__Source information__
════════

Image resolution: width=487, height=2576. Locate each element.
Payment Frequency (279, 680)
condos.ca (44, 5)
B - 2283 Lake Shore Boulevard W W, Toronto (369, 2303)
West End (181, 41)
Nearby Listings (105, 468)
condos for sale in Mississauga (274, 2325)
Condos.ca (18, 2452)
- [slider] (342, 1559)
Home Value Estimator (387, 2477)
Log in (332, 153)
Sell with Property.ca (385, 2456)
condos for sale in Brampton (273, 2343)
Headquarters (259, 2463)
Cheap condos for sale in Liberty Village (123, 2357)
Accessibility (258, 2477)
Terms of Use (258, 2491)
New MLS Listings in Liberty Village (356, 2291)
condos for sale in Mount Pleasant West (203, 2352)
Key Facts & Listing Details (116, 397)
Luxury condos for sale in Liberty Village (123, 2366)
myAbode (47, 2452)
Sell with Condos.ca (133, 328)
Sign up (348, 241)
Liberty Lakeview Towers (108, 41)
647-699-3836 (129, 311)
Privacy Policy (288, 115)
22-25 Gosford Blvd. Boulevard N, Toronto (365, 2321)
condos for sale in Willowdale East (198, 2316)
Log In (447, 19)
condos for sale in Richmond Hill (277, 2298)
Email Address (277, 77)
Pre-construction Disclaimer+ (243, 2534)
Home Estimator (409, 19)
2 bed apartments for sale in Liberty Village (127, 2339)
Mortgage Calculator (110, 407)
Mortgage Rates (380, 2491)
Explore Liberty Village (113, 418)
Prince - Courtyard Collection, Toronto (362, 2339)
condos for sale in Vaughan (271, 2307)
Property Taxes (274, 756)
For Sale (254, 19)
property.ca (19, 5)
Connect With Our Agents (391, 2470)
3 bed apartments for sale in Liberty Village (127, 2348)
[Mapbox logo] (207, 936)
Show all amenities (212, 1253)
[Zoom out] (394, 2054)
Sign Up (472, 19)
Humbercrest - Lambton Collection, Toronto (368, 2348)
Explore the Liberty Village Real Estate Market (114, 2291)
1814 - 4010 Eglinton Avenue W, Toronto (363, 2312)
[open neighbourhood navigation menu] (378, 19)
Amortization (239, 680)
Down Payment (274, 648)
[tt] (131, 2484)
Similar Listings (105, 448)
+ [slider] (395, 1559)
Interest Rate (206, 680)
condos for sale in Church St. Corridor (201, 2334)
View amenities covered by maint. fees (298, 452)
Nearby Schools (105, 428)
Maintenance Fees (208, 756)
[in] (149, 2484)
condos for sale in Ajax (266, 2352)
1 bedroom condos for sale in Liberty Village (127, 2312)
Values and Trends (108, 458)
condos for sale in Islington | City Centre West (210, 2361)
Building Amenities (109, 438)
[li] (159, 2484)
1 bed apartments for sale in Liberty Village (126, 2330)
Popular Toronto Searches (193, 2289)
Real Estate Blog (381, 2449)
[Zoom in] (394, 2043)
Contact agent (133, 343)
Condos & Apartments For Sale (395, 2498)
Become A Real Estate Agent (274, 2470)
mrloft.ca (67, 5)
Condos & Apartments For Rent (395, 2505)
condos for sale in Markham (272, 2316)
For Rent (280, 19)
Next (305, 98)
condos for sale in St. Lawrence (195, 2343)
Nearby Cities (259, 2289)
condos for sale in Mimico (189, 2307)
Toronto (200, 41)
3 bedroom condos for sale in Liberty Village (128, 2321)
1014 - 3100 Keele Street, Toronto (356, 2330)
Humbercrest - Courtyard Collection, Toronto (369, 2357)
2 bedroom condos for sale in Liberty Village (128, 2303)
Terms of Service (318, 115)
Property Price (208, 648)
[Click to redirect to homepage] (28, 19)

════════

__Task to complete__
Print the lines above from the one with "Cheap condos for" through the one with "Building Amenities (109, 438)", both included, exactly as written and nothing more.

__Answer to the exercise__
Cheap condos for sale in Liberty Village (123, 2357)
Accessibility (258, 2477)
Terms of Use (258, 2491)
New MLS Listings in Liberty Village (356, 2291)
condos for sale in Mount Pleasant West (203, 2352)
Key Facts & Listing Details (116, 397)
Luxury condos for sale in Liberty Village (123, 2366)
myAbode (47, 2452)
Sell with Condos.ca (133, 328)
Sign up (348, 241)
Liberty Lakeview Towers (108, 41)
647-699-3836 (129, 311)
Privacy Policy (288, 115)
22-25 Gosford Blvd. Boulevard N, Toronto (365, 2321)
condos for sale in Willowdale East (198, 2316)
Log In (447, 19)
condos for sale in Richmond Hill (277, 2298)
Email Address (277, 77)
Pre-construction Disclaimer+ (243, 2534)
Home Estimator (409, 19)
2 bed apartments for sale in Liberty Village (127, 2339)
Mortgage Calculator (110, 407)
Mortgage Rates (380, 2491)
Explore Liberty Village (113, 418)
Prince - Courtyard Collection, Toronto (362, 2339)
condos for sale in Vaughan (271, 2307)
Property Taxes (274, 756)
For Sale (254, 19)
property.ca (19, 5)
Connect With Our Agents (391, 2470)
3 bed apartments for sale in Liberty Village (127, 2348)
[Mapbox logo] (207, 936)
Show all amenities (212, 1253)
[Zoom out] (394, 2054)
Sign Up (472, 19)
Humbercrest - Lambton Collection, Toronto (368, 2348)
Explore the Liberty Village Real Estate Market (114, 2291)
1814 - 4010 Eglinton Avenue W, Toronto (363, 2312)
[open neighbourhood navigation menu] (378, 19)
Amortization (239, 680)
Down Payment (274, 648)
[tt] (131, 2484)
Similar Listings (105, 448)
+ [slider] (395, 1559)
Interest Rate (206, 680)
condos for sale in Church St. Corridor (201, 2334)
View amenities covered by maint. fees (298, 452)
Nearby Schools (105, 428)
Maintenance Fees (208, 756)
[in] (149, 2484)
condos for sale in Ajax (266, 2352)
1 bedroom condos for sale in Liberty Village (127, 2312)
Values and Trends (108, 458)
condos for sale in Islington | City Centre West (210, 2361)
Building Amenities (109, 438)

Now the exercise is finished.